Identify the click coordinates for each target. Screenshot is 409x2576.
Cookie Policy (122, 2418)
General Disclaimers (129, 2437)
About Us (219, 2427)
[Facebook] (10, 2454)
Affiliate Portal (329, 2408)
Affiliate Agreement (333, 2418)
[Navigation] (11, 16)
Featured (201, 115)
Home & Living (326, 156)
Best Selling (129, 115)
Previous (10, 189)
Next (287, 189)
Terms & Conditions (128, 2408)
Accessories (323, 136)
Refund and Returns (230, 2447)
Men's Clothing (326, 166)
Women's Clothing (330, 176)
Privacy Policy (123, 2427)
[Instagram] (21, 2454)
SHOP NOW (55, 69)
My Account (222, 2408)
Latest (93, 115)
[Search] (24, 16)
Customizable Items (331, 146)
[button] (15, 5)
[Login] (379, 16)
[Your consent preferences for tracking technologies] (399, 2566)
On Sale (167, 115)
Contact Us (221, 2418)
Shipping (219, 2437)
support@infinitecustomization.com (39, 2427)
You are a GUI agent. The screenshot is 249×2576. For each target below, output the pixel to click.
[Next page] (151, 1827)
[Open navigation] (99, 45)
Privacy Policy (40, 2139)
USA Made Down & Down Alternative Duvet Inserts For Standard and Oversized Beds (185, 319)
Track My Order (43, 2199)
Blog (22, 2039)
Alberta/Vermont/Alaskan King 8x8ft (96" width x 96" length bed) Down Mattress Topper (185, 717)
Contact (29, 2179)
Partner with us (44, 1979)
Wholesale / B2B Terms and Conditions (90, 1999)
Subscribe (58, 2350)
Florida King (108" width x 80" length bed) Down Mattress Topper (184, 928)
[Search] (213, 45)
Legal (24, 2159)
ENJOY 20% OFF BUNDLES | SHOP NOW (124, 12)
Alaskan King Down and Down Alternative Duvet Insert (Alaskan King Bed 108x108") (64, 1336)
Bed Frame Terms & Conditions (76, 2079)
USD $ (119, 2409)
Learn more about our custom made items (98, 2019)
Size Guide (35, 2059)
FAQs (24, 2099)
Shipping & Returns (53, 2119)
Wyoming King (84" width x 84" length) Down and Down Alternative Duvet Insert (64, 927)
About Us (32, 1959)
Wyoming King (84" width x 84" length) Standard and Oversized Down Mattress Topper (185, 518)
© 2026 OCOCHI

•••

__TASK DIRECTIONS__
Each line above from the one with "Cookie Policy (122, 2418)" up to and including the one with "Best Selling (129, 115)" must be set down exactly, and no line outside that span may appear.

__REPLY__
Cookie Policy (122, 2418)
General Disclaimers (129, 2437)
About Us (219, 2427)
[Facebook] (10, 2454)
Affiliate Portal (329, 2408)
Affiliate Agreement (333, 2418)
[Navigation] (11, 16)
Featured (201, 115)
Home & Living (326, 156)
Best Selling (129, 115)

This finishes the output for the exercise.